An Australian state government has decided to legally protect rather than kill thousands of wild horses, infuriating scientists who argue the feral species is doing severe environmental damage to the country’s iconic Snowy Mountains alpine region.
New South Wales deputy premier John Barilaro said his government had struck a balanced response to ecological concerns about the impact of the horses, known as brumbies, on Kosciuszko National Park.
A 2016 government report had recommended that 90% of the park’s 6,000 brumbies be killed, reducing the herd to 600 in the 2,700 square miles of mountainous wilderness that includes Australia’s highest mainland peak, Mount Kosciuszko, and the nation’s most popular ski fields.
Mr Barilaro said legislation will be introduced to state parliament this week that will recognise the heritage value of the brumbies to the park and ban killing them. But brumbies will be relocated from environmentally sensitive areas.
“There is no clear answer. For all the people who are happy today, there’ll be some who won’t be,” Mr Barilaro told Australian Broadcasting Corp.
“The pro-brumby people say it hasn’t gone far enough and of course the conservationists and environmentalists will say this has gone too far,” he added. “I think we’ve got a balanced approach.”
The brumby’s place in the state’s largest national park, through which the Snowy River flows, is an emotive argument in Australia. The horses have been both a feral pest and an integral part of Australian frontier folklore for almost two centuries.

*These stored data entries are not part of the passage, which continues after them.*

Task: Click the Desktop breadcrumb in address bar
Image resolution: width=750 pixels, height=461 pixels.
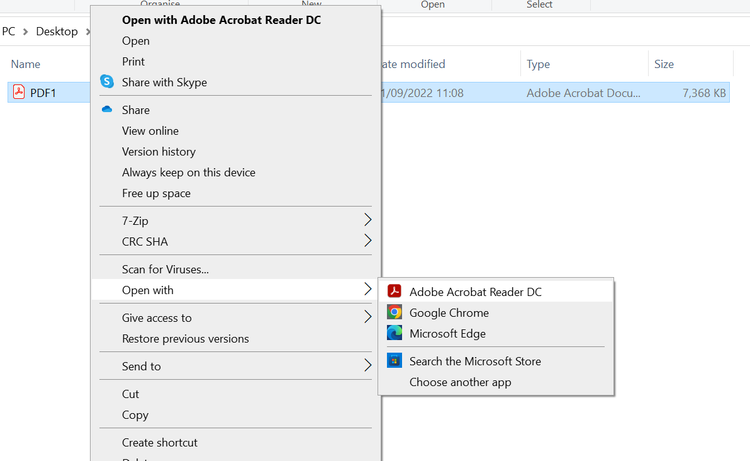Action: click(56, 31)
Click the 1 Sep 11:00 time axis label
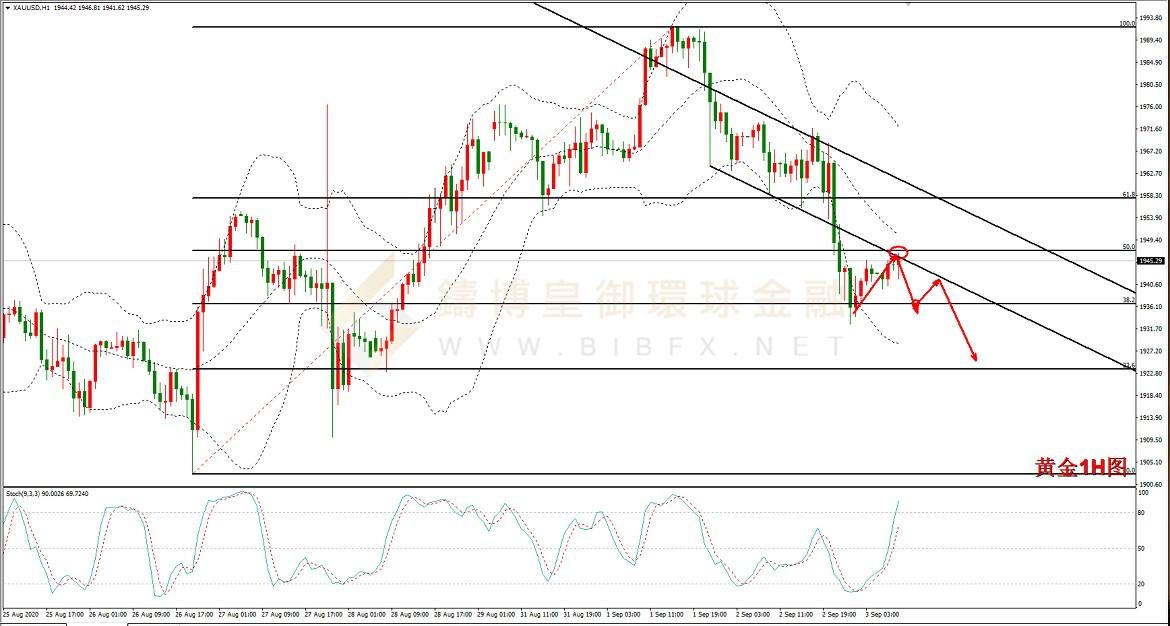Screen dimensions: 1170x626 [666, 613]
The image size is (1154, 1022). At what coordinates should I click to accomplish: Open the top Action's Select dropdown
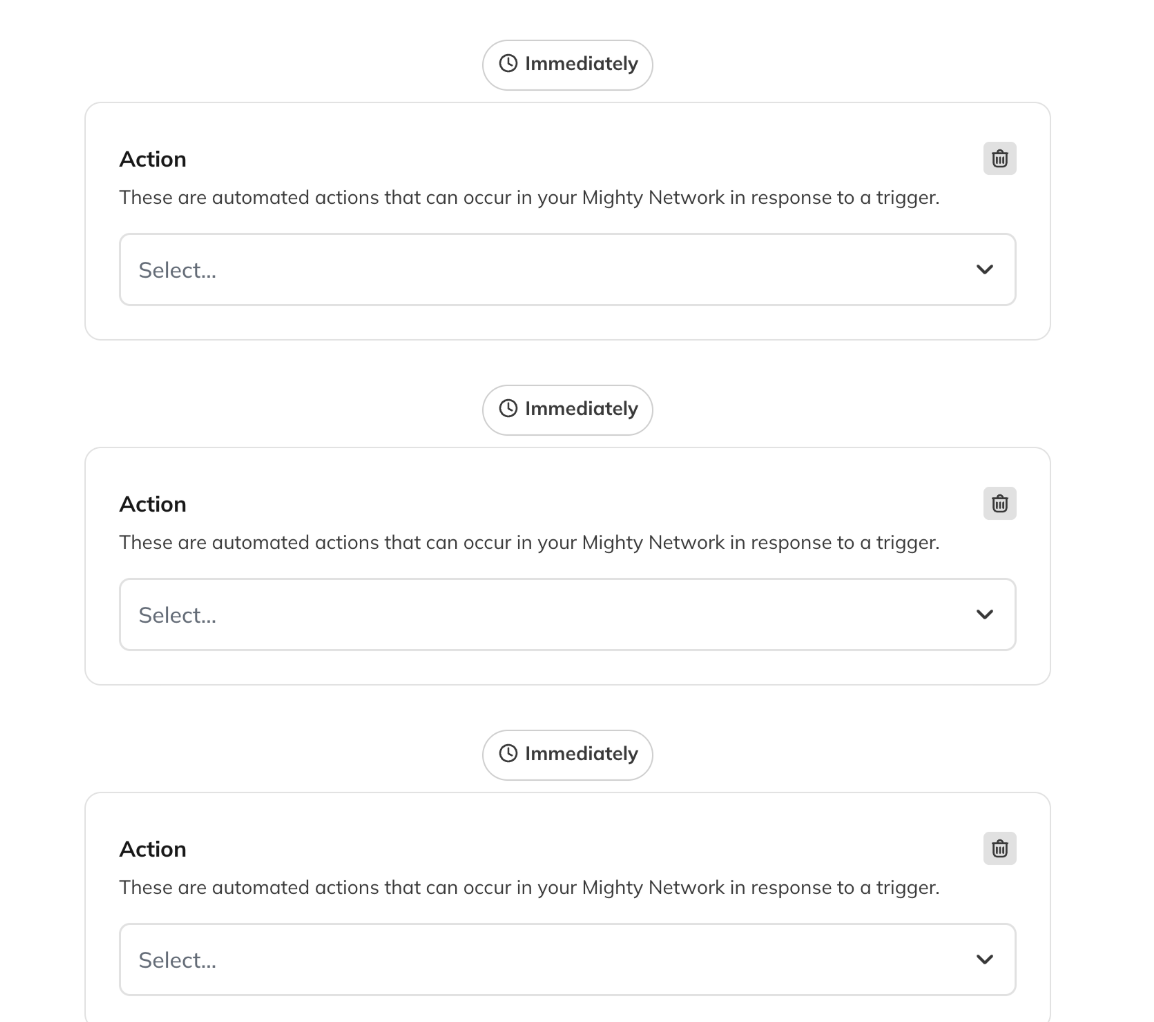[x=567, y=269]
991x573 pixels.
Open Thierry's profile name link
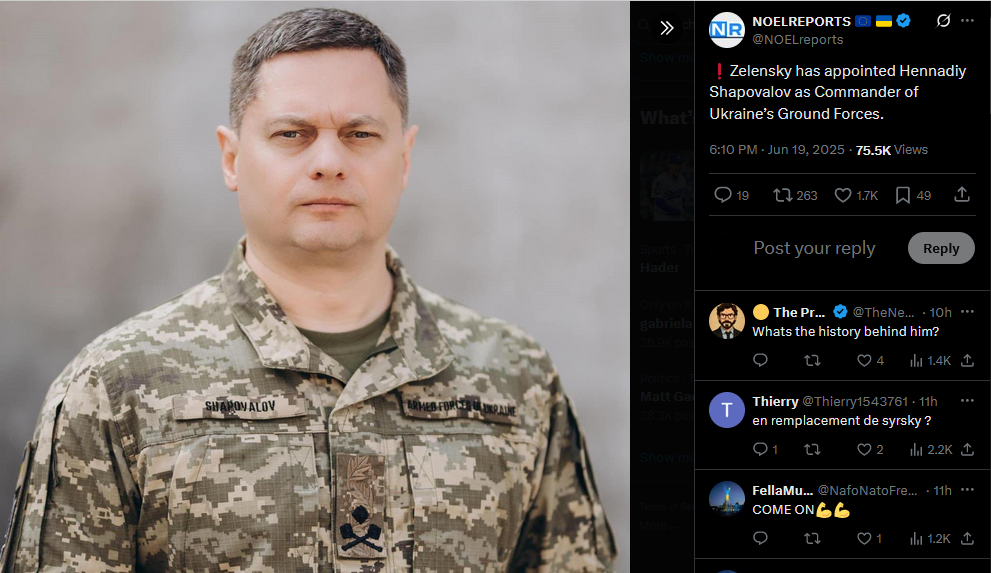pos(775,401)
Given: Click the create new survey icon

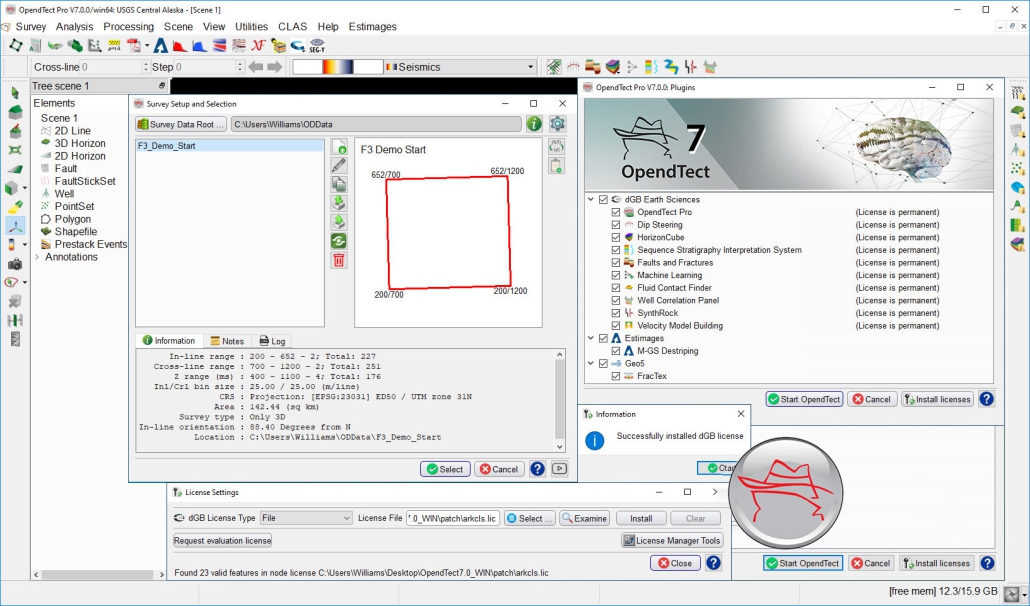Looking at the screenshot, I should coord(339,147).
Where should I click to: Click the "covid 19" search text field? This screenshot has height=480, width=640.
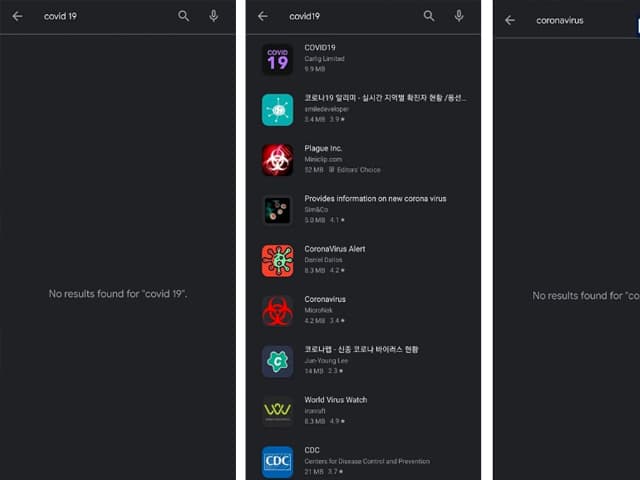click(x=100, y=16)
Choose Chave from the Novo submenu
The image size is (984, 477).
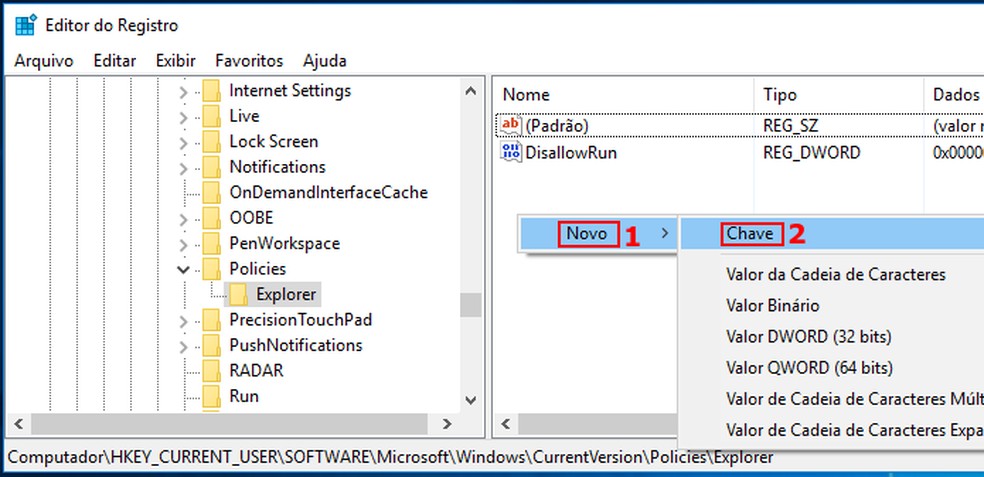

Brumbies feature in one of Australians’ most beloved poems, “The Man From Snowy River,” about a horseman’s perilous chase down a mountainside after a mob of brumbies. Banjo Paterson’s poem, first published in 1890, inspired the 1982 20th Century Fox movie of the same name.
The wild horse was also showcased at the Sydney Olympics in 2000 as a significant part of Australian heritage.
Conservation groups accused the government of putting at risk dozens of native species through the proposed bill.
An independent scientific committee recently found that brumbies were endangering more than 20 plant species and seven animal species, including three endangered frogs, in the park.
National Conservation Council chief executive Kate Smolski said the brumby was the “most destructive pest species” in the state’s alpine region.
The National Parks Association of New South Wales accused the government of valuing introduced species over native wildlife.
“The decision is an international embarrassment,” chief executive Alix Goodwin said.